_Brief_: Copy out in full every line below that contains the word "button".
* Begin *
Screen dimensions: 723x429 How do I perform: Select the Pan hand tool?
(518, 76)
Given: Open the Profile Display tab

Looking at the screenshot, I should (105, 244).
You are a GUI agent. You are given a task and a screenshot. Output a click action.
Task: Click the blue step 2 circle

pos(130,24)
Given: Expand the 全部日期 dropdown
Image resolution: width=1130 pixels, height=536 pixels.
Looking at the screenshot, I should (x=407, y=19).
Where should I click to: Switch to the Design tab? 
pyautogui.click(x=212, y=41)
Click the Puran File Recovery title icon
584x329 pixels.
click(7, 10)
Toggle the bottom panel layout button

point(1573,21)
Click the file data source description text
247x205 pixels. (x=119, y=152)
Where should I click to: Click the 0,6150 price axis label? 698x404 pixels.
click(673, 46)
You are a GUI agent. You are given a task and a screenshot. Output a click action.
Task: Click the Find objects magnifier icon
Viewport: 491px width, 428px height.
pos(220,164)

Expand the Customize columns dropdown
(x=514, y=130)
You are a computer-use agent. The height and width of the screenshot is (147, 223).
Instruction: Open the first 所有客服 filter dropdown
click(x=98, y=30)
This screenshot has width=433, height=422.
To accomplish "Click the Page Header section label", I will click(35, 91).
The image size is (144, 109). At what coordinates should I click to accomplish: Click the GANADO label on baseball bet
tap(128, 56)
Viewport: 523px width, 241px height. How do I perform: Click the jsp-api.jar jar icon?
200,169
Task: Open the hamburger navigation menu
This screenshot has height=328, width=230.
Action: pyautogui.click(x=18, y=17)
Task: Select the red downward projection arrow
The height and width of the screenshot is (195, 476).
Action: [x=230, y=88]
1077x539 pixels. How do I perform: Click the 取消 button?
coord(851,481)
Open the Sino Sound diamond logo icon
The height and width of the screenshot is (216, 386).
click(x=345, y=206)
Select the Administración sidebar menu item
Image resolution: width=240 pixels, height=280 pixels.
* End *
_Reply to the exercise_:
Toggle the bottom panel layout button
1077x539 pixels. How do I perform: Click the 取消 button?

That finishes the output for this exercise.